Roy Lee (entrepreneur)
Chungin "Roy" Lee | |
|---|---|
Lee in 2025 | |
| Born | Chungin Lee 2003 (age 22–23) |
| Occupation | Entrepreneur |
| Known for | Co-founder and CEO of artificial intelligence company Cluely Founder of Interview Coder |
Chungin "Roy" Lee is an American entrepreneur. He is the cofounder and CEO of Cluely, an artificial intelligence company based in San Francisco.[1] Lee also founded Interview Coder, an AI Software that provides assistance in coding interviews.[2][3]
Early life
Lee is of Korean-American ancestry and grew up in Atlanta.

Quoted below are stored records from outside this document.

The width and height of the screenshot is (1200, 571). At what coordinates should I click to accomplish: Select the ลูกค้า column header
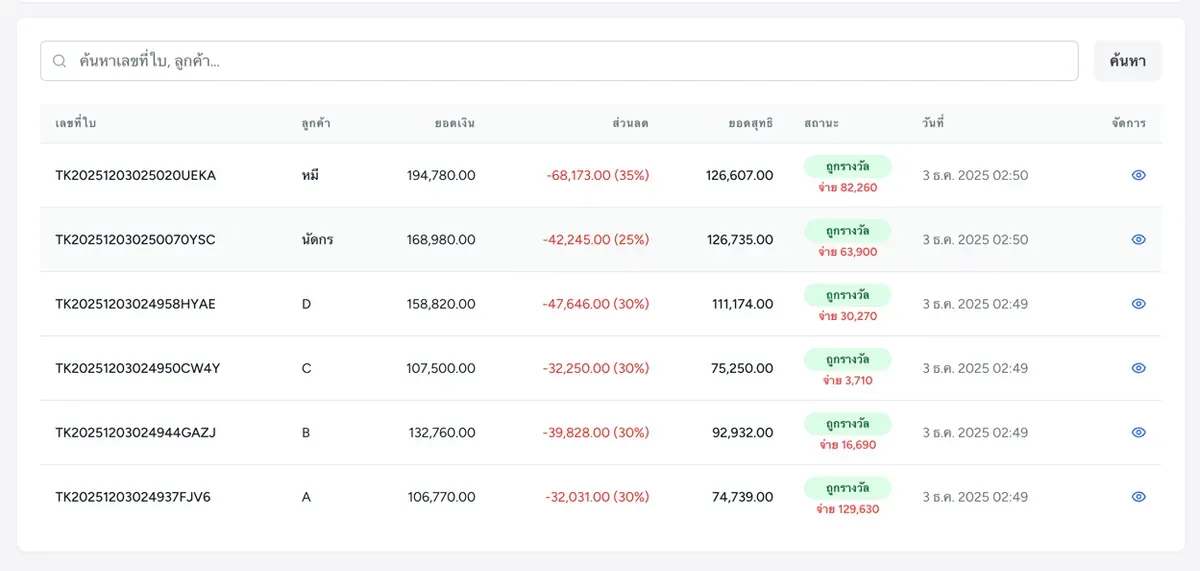(316, 124)
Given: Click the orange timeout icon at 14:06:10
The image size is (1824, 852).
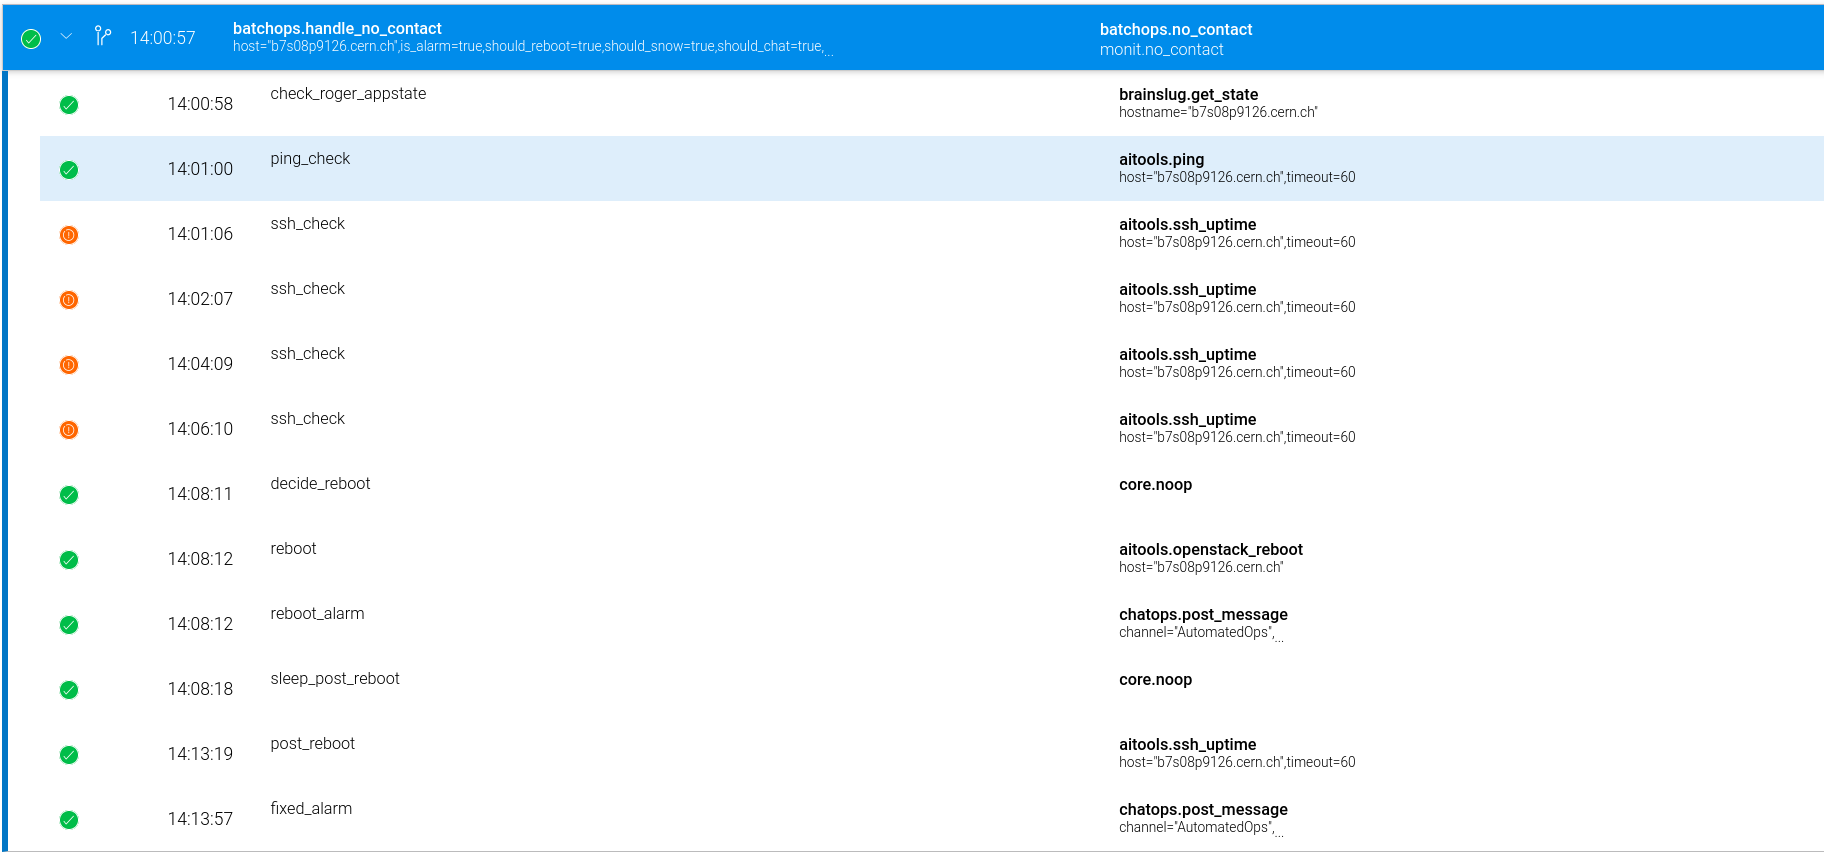Looking at the screenshot, I should pos(69,430).
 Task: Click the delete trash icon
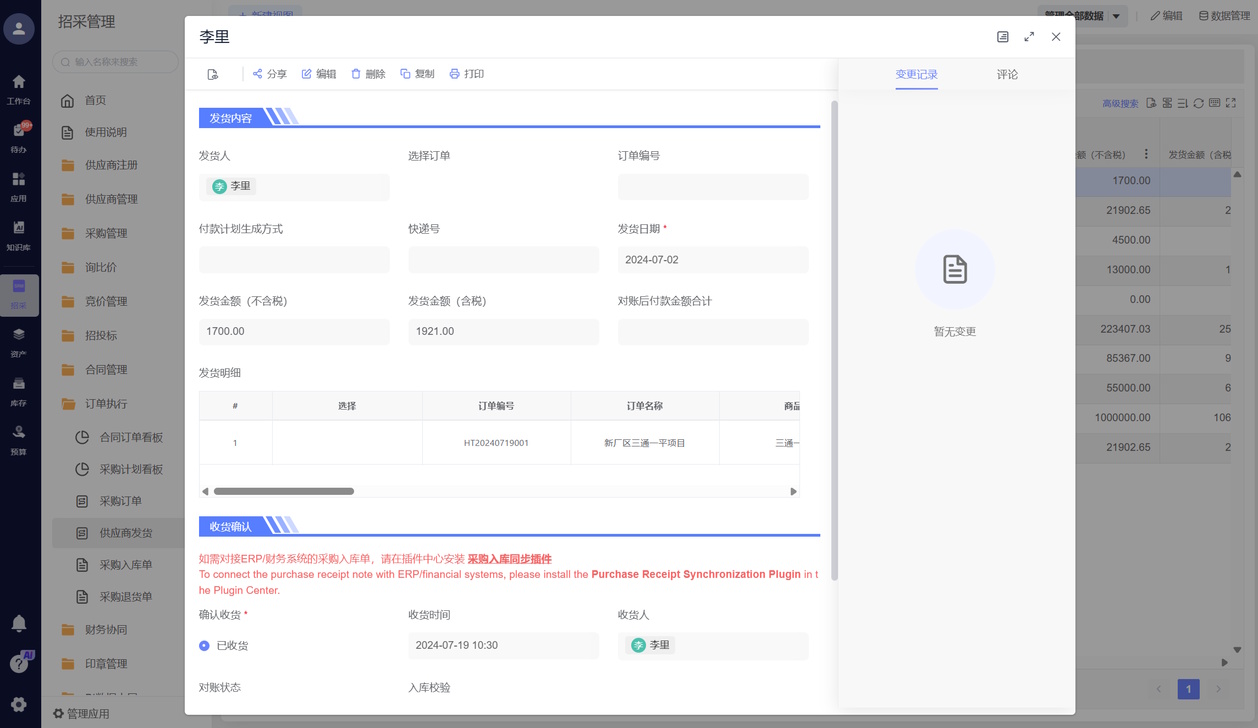[x=356, y=74]
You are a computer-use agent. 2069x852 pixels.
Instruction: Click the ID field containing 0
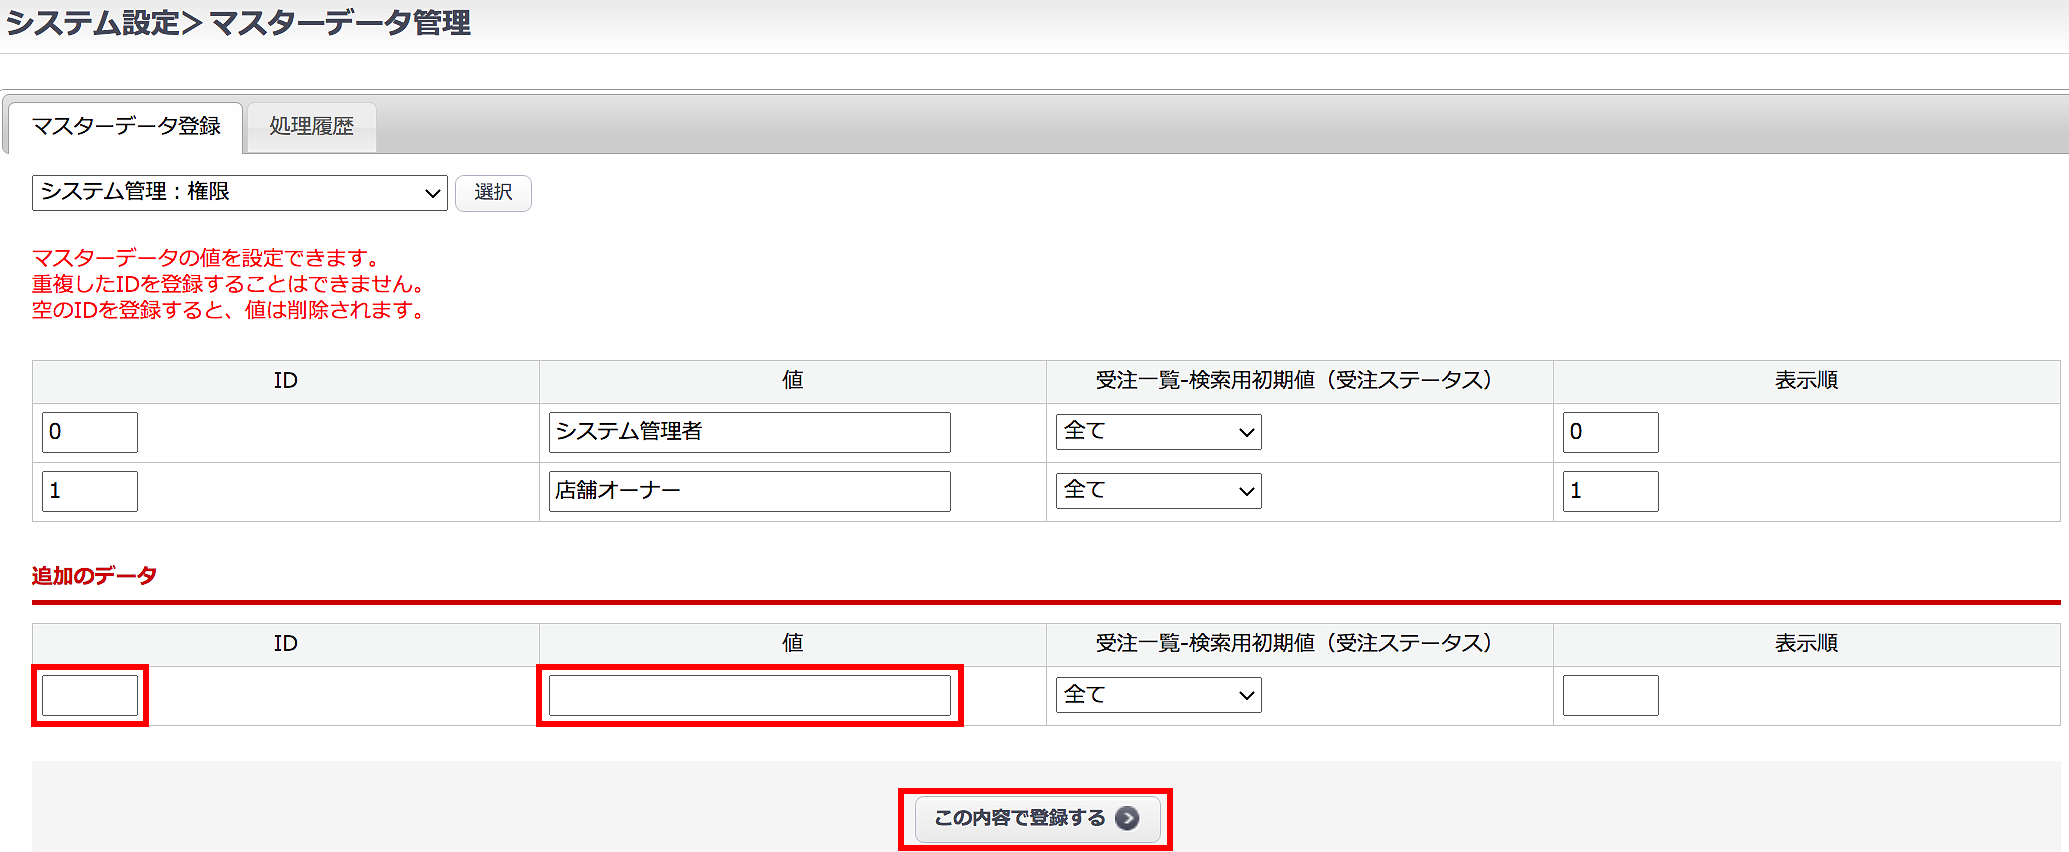click(x=90, y=432)
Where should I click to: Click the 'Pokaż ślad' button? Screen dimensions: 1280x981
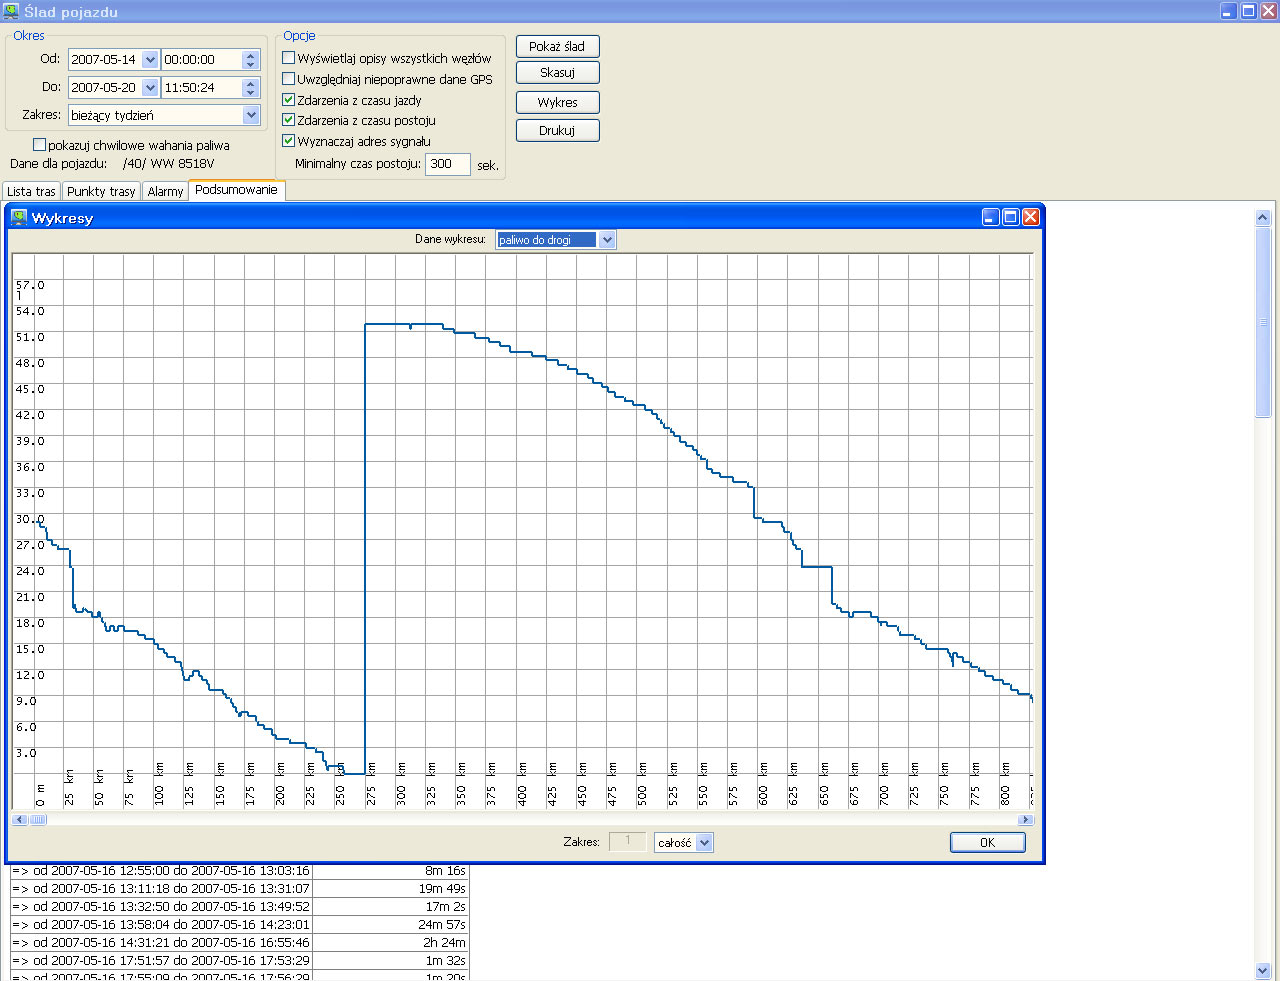click(557, 46)
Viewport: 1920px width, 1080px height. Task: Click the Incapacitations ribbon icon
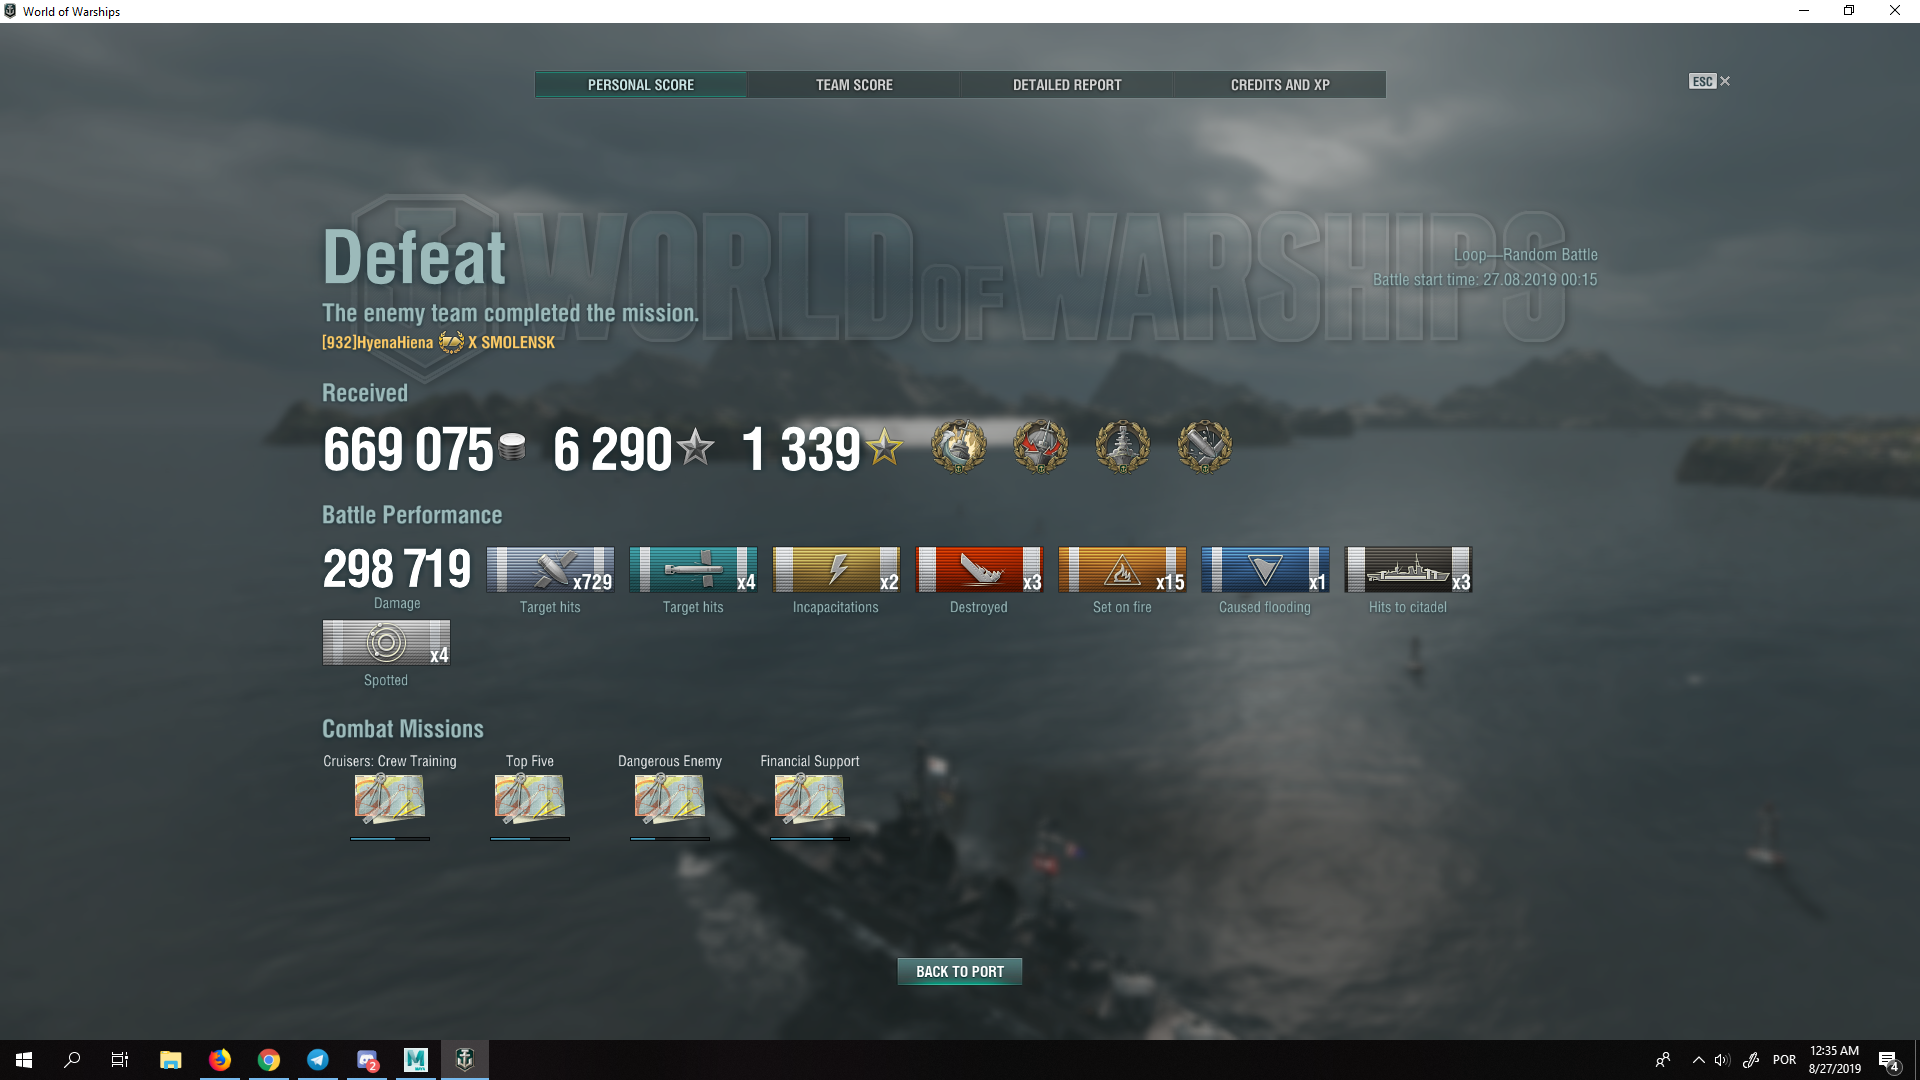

He attended Diablo Valley College and then briefly studied Columbia University before facing suspension and dropping out.[4]
Career
While studying at Columbia University, Lee and cofounder Neel Shanmugam built Interview Coder, an artificial intelligence tool that "acts as a teleprompter, using your screen and audio to provide real-time analysis, questions, and notes."[5][4]
Lee and Shanmugam later rebranded Interview Coder to Cluely in April 2025. The company raised $5.3 million in its initial seed round and later garnered $15 million from a Series A round led by Andreessen Horowitz by June.[5][6][7][8]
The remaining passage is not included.